Records from a dataset
★ ★ ★ ★ ★ ★ ★

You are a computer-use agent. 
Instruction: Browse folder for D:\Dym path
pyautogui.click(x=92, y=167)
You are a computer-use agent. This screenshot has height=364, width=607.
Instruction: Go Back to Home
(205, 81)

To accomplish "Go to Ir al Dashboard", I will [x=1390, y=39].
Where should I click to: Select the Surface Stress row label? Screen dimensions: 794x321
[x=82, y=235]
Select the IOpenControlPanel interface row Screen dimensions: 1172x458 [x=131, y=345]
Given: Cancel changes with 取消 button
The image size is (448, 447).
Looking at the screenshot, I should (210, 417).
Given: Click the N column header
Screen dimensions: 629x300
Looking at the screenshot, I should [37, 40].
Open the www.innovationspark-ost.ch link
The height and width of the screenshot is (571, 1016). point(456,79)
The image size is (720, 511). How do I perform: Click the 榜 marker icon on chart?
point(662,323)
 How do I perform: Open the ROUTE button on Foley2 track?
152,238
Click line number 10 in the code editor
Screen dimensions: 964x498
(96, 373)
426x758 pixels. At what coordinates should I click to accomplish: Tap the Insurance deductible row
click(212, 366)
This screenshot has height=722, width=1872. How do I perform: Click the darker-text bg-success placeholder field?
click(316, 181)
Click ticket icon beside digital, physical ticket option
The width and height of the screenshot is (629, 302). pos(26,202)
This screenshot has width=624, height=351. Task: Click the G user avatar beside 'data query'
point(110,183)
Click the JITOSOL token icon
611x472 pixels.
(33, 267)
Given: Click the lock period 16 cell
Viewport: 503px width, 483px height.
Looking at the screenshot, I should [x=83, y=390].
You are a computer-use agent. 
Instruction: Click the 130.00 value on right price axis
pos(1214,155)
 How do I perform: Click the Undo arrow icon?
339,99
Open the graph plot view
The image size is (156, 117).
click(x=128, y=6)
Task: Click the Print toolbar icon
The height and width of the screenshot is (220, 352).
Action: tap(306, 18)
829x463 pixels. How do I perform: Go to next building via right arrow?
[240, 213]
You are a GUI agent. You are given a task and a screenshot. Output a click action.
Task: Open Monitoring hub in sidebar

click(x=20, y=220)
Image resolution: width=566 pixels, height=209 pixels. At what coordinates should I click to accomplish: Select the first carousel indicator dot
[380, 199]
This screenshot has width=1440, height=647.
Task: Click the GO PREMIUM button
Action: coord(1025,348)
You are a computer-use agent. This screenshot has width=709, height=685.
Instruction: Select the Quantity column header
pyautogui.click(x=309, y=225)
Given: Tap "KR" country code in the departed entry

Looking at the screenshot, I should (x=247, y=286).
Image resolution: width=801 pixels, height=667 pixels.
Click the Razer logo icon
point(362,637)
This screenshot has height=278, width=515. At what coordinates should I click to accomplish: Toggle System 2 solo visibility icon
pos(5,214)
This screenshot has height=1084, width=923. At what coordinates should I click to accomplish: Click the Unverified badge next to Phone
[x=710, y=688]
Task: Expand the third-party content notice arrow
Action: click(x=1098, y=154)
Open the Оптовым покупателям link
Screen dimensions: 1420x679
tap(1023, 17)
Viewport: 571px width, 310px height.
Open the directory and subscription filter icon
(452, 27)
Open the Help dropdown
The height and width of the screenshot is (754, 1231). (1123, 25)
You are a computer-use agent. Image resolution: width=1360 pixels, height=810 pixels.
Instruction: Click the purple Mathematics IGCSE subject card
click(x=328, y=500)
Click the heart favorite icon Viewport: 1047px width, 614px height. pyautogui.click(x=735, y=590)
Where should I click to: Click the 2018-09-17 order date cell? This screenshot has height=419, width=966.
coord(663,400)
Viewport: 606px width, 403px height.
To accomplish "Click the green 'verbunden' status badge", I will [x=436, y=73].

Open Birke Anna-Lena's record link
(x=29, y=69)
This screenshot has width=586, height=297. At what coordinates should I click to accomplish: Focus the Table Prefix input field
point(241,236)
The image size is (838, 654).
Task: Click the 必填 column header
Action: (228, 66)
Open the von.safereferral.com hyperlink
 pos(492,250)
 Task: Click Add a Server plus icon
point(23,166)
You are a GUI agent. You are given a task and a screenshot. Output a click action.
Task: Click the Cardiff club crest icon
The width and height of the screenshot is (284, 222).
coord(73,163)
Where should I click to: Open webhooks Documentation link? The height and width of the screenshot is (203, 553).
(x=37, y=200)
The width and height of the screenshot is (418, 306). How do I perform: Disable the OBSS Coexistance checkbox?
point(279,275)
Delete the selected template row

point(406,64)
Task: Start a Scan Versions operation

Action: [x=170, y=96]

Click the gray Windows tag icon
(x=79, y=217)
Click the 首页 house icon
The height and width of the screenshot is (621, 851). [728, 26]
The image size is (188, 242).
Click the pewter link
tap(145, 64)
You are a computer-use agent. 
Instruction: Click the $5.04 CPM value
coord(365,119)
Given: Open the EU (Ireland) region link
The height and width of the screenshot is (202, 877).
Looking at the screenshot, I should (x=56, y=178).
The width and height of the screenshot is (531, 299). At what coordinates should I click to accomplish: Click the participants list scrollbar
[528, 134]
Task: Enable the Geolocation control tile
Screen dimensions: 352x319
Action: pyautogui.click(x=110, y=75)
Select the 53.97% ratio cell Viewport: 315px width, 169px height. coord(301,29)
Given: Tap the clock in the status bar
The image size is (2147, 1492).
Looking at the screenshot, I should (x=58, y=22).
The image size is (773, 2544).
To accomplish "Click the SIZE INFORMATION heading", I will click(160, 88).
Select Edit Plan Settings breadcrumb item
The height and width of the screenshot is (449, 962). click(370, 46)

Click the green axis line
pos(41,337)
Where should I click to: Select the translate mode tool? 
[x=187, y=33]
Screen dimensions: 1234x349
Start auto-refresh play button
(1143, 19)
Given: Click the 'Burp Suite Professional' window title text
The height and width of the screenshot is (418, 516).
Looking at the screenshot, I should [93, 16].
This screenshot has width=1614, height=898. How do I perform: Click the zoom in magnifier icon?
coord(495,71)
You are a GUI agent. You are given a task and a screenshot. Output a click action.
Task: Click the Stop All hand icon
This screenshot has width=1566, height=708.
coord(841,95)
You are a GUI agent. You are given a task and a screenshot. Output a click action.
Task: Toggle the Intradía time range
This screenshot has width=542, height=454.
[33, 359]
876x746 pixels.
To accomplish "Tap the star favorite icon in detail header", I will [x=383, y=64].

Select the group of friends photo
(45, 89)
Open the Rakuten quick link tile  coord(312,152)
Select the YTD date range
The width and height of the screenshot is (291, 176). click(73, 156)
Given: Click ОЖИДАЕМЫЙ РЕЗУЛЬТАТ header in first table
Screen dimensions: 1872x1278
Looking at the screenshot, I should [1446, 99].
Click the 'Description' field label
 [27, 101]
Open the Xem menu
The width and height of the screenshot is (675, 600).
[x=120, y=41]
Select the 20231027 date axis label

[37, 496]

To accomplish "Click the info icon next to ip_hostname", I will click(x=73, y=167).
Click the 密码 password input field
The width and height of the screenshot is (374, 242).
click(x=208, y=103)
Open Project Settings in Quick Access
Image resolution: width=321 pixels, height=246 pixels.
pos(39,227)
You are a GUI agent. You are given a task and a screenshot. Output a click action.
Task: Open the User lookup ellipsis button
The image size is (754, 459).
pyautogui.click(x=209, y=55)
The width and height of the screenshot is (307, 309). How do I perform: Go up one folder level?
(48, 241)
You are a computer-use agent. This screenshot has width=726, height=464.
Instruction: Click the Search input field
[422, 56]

★ ★ ★ ★ ★ ★ ★

(Assignment) Output all records exactly, with nothing added or dropped.

(Solution below)
You are a computer-use agent. 
Instruction: Browse folder for D:\Dym path
pyautogui.click(x=92, y=167)
You are a computer-use agent. This screenshot has height=364, width=607.
Instruction: Go Back to Home
(205, 81)

To accomplish "Go to Ir al Dashboard", I will [x=1390, y=39].
Where should I click to: Select the Surface Stress row label? Screen dimensions: 794x321
[x=82, y=235]
Select the IOpenControlPanel interface row Screen dimensions: 1172x458 [x=131, y=345]
Given: Cancel changes with 取消 button
The image size is (448, 447).
Looking at the screenshot, I should (210, 417).
Given: Click the N column header
Screen dimensions: 629x300
Looking at the screenshot, I should [37, 40].
Open the www.innovationspark-ost.ch link
The height and width of the screenshot is (571, 1016). point(456,79)
The image size is (720, 511). How do I perform: Click the 榜 marker icon on chart?
point(662,323)
 How do I perform: Open the ROUTE button on Foley2 track?
152,238
Click line number 10 in the code editor
Screen dimensions: 964x498
(96, 373)
426x758 pixels. At what coordinates should I click to accomplish: Tap the Insurance deductible row
click(212, 366)
This screenshot has height=722, width=1872. How do I perform: Click the darker-text bg-success placeholder field?
click(316, 181)
Click ticket icon beside digital, physical ticket option
The width and height of the screenshot is (629, 302). pos(26,202)
This screenshot has width=624, height=351. Task: Click the G user avatar beside 'data query'
point(110,183)
Click the JITOSOL token icon
611x472 pixels.
(33, 267)
Given: Click the lock period 16 cell
Viewport: 503px width, 483px height.
Looking at the screenshot, I should [x=83, y=390].
You are a computer-use agent. 
Instruction: Click the 130.00 value on right price axis
pos(1214,155)
 How do I perform: Click the Undo arrow icon?
339,99
Open the graph plot view
The image size is (156, 117).
click(x=128, y=6)
Task: Click the Print toolbar icon
The height and width of the screenshot is (220, 352).
Action: tap(306, 18)
829x463 pixels. How do I perform: Go to next building via right arrow?
[240, 213]
You are a GUI agent. You are given a task and a screenshot. Output a click action.
Task: Open Monitoring hub in sidebar

click(x=20, y=220)
Image resolution: width=566 pixels, height=209 pixels. At what coordinates should I click to accomplish: Select the first carousel indicator dot
[380, 199]
This screenshot has width=1440, height=647.
Task: Click the GO PREMIUM button
Action: coord(1025,348)
You are a computer-use agent. This screenshot has width=709, height=685.
Instruction: Select the Quantity column header
pyautogui.click(x=309, y=225)
Given: Tap "KR" country code in the departed entry

Looking at the screenshot, I should (x=247, y=286).
Image resolution: width=801 pixels, height=667 pixels.
Click the Razer logo icon
point(362,637)
This screenshot has height=278, width=515. At what coordinates should I click to accomplish: Toggle System 2 solo visibility icon
pos(5,214)
This screenshot has height=1084, width=923. At what coordinates should I click to accomplish: Click the Unverified badge next to Phone
[x=710, y=688]
Task: Expand the third-party content notice arrow
Action: click(x=1098, y=154)
Open the Оптовым покупателям link
Screen dimensions: 1420x679
tap(1023, 17)
Viewport: 571px width, 310px height.
Open the directory and subscription filter icon
(452, 27)
Open the Help dropdown
The height and width of the screenshot is (754, 1231). (1123, 25)
You are a computer-use agent. Image resolution: width=1360 pixels, height=810 pixels.
Instruction: Click the purple Mathematics IGCSE subject card
click(x=328, y=500)
Click the heart favorite icon Viewport: 1047px width, 614px height. pyautogui.click(x=735, y=590)
Where should I click to: Click the 2018-09-17 order date cell? This screenshot has height=419, width=966.
coord(663,400)
Viewport: 606px width, 403px height.
To accomplish "Click the green 'verbunden' status badge", I will [x=436, y=73].

Open Birke Anna-Lena's record link
(x=29, y=69)
This screenshot has width=586, height=297. At what coordinates should I click to accomplish: Focus the Table Prefix input field
point(241,236)
The image size is (838, 654).
Task: Click the 必填 column header
Action: (228, 66)
Open the von.safereferral.com hyperlink
 pos(492,250)
 Task: Click Add a Server plus icon
point(23,166)
You are a GUI agent. You are given a task and a screenshot. Output a click action.
Task: Click the Cardiff club crest icon
The width and height of the screenshot is (284, 222).
coord(73,163)
Where should I click to: Open webhooks Documentation link? The height and width of the screenshot is (203, 553).
(x=37, y=200)
The width and height of the screenshot is (418, 306). How do I perform: Disable the OBSS Coexistance checkbox?
point(279,275)
Delete the selected template row

point(406,64)
Task: Start a Scan Versions operation

Action: [x=170, y=96]

Click the gray Windows tag icon
(x=79, y=217)
Click the 首页 house icon
The height and width of the screenshot is (621, 851). [728, 26]
The image size is (188, 242).
Click the pewter link
tap(145, 64)
You are a computer-use agent. 
Instruction: Click the $5.04 CPM value
coord(365,119)
Given: Open the EU (Ireland) region link
The height and width of the screenshot is (202, 877).
Looking at the screenshot, I should (x=56, y=178).
The width and height of the screenshot is (531, 299). At what coordinates should I click to accomplish: Click the participants list scrollbar
[528, 134]
Task: Enable the Geolocation control tile
Screen dimensions: 352x319
Action: pyautogui.click(x=110, y=75)
Select the 53.97% ratio cell Viewport: 315px width, 169px height. coord(301,29)
Given: Tap the clock in the status bar
The image size is (2147, 1492).
Looking at the screenshot, I should (x=58, y=22).
The image size is (773, 2544).
To accomplish "Click the SIZE INFORMATION heading", I will click(160, 88).
Select Edit Plan Settings breadcrumb item
The height and width of the screenshot is (449, 962). click(370, 46)

Click the green axis line
pos(41,337)
Where should I click to: Select the translate mode tool? 
[x=187, y=33]
Screen dimensions: 1234x349
Start auto-refresh play button
(1143, 19)
Given: Click the 'Burp Suite Professional' window title text
The height and width of the screenshot is (418, 516).
Looking at the screenshot, I should [93, 16].
This screenshot has width=1614, height=898. How do I perform: Click the zoom in magnifier icon?
coord(495,71)
You are a GUI agent. You are given a task and a screenshot. Output a click action.
Task: Click the Stop All hand icon
This screenshot has width=1566, height=708.
coord(841,95)
You are a GUI agent. You are given a task and a screenshot. Output a click action.
Task: Toggle the Intradía time range
This screenshot has width=542, height=454.
[33, 359]
876x746 pixels.
To accomplish "Tap the star favorite icon in detail header", I will [x=383, y=64].

Select the group of friends photo
(45, 89)
Open the Rakuten quick link tile  coord(312,152)
Select the YTD date range
The width and height of the screenshot is (291, 176). click(73, 156)
Given: Click ОЖИДАЕМЫЙ РЕЗУЛЬТАТ header in first table
Screen dimensions: 1872x1278
Looking at the screenshot, I should [1446, 99].
Click the 'Description' field label
 [27, 101]
Open the Xem menu
The width and height of the screenshot is (675, 600).
[x=120, y=41]
Select the 20231027 date axis label

[37, 496]

To accomplish "Click the info icon next to ip_hostname", I will click(x=73, y=167).
Click the 密码 password input field
The width and height of the screenshot is (374, 242).
click(x=208, y=103)
Open Project Settings in Quick Access
Image resolution: width=321 pixels, height=246 pixels.
pos(39,227)
You are a GUI agent. You are given a task and a screenshot. Output a click action.
Task: Open the User lookup ellipsis button
The image size is (754, 459).
pyautogui.click(x=209, y=55)
The width and height of the screenshot is (307, 309). How do I perform: Go up one folder level?
(48, 241)
You are a computer-use agent. This screenshot has width=726, height=464.
Instruction: Click the Search input field
[422, 56]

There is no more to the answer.